EXCERPTED PASSAGE Start Marker

Systems Bill of Materials (SBoM) & Tacos
You’re planning a party for the end of COVID-19. Some of your friends are gluten-free and some are vegetarians. The menu is Tacos, ’cause who doesn’t love tacos?
You order gluten-free corn and flour tortillas, a variety of vegetables, and of course, avocados to make fresh guacamole. You even plan separate serving areas and utensils to not cross-contaminate.
How do you know what products are gluten-free, and which are made from non-vegetarian ingredients or packaging? Food products have a list of ingredients. The list doesn’t elaborate the full recipe, nor state an opinion of the quality of those ingredients. It factually states the ingredients for consumers to make educated decisions.
In addition to the factual perspective, where is the list of ingredients generated? The ingredients are a factual list of what went into assembling the product.
Can you post-analyze a completed food product and know what went into it? You might perform DNA analysis to understand amylase was in the final product. But was amylase an ingredient, or the result of mixing other ingredients, and it’s what formed when the product was complete? These are important distinctions, and both are valuable.
The list of ingredients is the equivalent of an SBoM. It states the factual aspects consumers need to know.
As of late December 2021, 13 people across six states were diagnosed with the outbreak strain of E. coli O157:H7. It seems the concern over corn and flour tortillas was less of an issue, compared to the bag of lettuce that was used.
The Simple Truth Organic Power Greens ingredients (SBoM) lists:
Organic Spinach, Organic Mizuna, Organic Chard, Organic Baby Kale. Mix May Vary by Season.
Not surprisingly, there’s no mention of E. coli O157:H7, as there was no intent to include E. coli, nor was it known at the time that some of the greens were contaminated.

EXCERPTED PASSAGE End Marker

= EXERCISE 1 =
Decide whether each of these statements agrees with the passage on SBoMs and tacos, answering yes or no and quoting the words of the passage that settle it. (a) A food product's list of ingredients spells out the full recipe. (b) By late December 2021, 13 people in six states had been diagnosed with the outbreak strain of E. coli O157:H7. (c) The ingredient list for the Simple Truth Organic Power Greens mentions E. coli O157:H7.
= EXERCISE 2 =
Write the next part of the passage on SBoMs and tacos, picking up after its final sentence.

RECORDS PROVIDED Start Marker

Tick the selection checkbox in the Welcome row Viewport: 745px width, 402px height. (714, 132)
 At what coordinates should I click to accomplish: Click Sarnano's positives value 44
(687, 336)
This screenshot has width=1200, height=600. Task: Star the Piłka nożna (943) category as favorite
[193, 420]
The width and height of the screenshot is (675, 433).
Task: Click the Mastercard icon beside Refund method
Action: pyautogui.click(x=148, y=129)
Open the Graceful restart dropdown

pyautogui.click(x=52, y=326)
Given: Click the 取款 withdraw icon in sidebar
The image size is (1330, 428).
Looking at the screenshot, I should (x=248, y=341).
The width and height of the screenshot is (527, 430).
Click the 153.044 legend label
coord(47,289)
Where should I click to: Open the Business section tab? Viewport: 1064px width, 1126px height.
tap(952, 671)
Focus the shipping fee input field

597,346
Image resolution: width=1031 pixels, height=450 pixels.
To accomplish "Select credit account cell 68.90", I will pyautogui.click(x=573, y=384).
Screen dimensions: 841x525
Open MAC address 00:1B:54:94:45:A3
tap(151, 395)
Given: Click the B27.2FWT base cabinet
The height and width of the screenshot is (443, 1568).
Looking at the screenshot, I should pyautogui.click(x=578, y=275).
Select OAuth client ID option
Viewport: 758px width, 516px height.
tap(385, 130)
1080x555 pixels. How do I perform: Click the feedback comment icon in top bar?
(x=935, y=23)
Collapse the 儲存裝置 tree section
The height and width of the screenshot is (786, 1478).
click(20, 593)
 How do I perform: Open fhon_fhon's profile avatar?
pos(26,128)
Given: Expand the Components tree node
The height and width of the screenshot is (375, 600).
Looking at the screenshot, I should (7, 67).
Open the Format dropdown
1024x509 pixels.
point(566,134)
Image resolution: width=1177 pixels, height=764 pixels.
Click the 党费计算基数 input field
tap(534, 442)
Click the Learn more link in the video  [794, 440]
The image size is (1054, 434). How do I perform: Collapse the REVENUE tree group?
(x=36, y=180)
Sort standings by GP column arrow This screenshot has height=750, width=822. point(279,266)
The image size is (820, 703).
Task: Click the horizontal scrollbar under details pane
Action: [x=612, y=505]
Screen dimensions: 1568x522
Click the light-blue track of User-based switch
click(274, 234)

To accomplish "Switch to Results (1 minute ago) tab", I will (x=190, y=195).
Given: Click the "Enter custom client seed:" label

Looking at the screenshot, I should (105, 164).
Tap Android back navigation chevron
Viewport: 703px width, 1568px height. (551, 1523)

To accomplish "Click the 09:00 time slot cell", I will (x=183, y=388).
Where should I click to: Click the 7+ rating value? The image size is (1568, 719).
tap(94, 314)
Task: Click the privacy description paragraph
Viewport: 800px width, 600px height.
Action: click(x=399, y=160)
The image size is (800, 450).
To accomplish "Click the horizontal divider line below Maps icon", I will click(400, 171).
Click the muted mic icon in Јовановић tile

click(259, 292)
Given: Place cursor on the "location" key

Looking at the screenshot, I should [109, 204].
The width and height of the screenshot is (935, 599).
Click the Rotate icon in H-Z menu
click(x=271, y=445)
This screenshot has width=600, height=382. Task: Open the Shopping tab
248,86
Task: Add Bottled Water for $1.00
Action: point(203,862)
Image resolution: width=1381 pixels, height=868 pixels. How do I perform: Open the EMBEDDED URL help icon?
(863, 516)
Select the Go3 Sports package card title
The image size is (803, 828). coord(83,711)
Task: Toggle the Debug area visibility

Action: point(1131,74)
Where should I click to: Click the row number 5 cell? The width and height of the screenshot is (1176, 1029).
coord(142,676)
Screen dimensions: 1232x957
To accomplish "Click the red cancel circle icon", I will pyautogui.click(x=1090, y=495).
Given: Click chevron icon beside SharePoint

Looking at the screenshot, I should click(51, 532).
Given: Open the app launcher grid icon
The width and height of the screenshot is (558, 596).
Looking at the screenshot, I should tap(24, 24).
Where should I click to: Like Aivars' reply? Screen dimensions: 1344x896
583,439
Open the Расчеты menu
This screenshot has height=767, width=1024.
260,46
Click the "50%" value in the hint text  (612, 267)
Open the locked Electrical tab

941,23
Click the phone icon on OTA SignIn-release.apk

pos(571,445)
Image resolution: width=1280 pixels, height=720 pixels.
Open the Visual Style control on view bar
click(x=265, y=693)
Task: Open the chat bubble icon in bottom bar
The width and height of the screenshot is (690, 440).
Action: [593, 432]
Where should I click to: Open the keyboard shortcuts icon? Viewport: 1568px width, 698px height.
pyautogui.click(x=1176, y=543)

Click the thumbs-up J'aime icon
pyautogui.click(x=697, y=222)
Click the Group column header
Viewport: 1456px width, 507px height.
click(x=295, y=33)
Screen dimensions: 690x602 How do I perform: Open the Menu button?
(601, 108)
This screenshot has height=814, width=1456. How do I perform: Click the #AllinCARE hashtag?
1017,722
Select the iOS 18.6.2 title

RECORDS PROVIDED End Marker

= RESPONSE 1 =
(a) No: "The list doesn’t elaborate the full recipe"
(b) Yes: "As of late December 2021, 13 people across six states were diagnosed with the outbreak strain of E. coli O157:H7."
(c) No: "there’s no mention of E. coli O157:H7"

= RESPONSE 2 =
At the time of packaging, and the time of purchase, everything was fine, or rather it was believed to be fine. Only later, when consumers were diagnosed with E. Coli was an analysis completed. The affected people, across 6 states, all consumed the same product, labeled “Best if used between Nov. 30, 2021, and Jan. 8, 2022”. The packaging wasn’t damaged, it remained sealed, nor was it contaminated along the distribution supply chain. It was a failure in the preparation of the product (the build system).
In the Future, We Learn About Things of the Past
With the knowledge around E. coli contaminations, we can block the consumption of the specific product: Simple Truth Organic Power Greens with a Best if used date between Nov. 30, 2021, and Jan. 8, 2022 label. Is that enough? What can we learn from this event and other outbreaks that help us prevent this vulnerability from making its way into future supply chains? If the risk and recurrence are high enough, manufacturers might choose to proactively test for E. coli before their food product is shipped. The industry might even require testing (scanning) for known vulnerabilities prior to distribution. A scanner may identify known ingredients that are subject to a type of vulnerability and perform further testing. If specific types of lettuce, from specific regions of the world, have proven to be more prone to E. coli contaminations, it might be worth more expensive testing. In the E. coli case, the food processor would need to test their greens as part of the assembly line. Manufacturers could attest they follow the certified process, just as manufacturers endorse products as gluten-free, non–GMO, Kosher, or USDA Organic.
Shifting the focus from contamination response, the FDA recently announced the Food Safety Modernization Act (FSMA), which shifts to proactive testing measures. The FDA is taking the historic knowledge to apply to future potential situations, as the risk/reward is justified.
Scanning for Best Practices
In the above case, we explored the lack of information in an SBoM, and the need for scanning to test for potential risk. The SBoMs didn’t include E. coli, metal fragments, or other vulnerabilities. Products that are known to contain these vulnerabilities would be recalled, and removed from the supply chain. I’ll explore revocations a bit further down.
SBoMs can be used to assure best practices are applied. The inclusion of an item in an SBoM is factual information that enables a scanning policy to make an informed decision, based on what’s known at a point in time. Scanners may output endorsements (badges) when specific tests were validated as they implemented a best practice. However, a scan of factual information may yield a different decision as new information is applied to previous facts. (Time is a factor)
Asbestos Fibers for Fire Suppression and Material Bonding
Between the 1950s and 1980s, Asbestos curtains were the standard for theaters. The curtains boldly advertised they were made with Asbestos, to give comfort to attendees in the case of an on-stage fire.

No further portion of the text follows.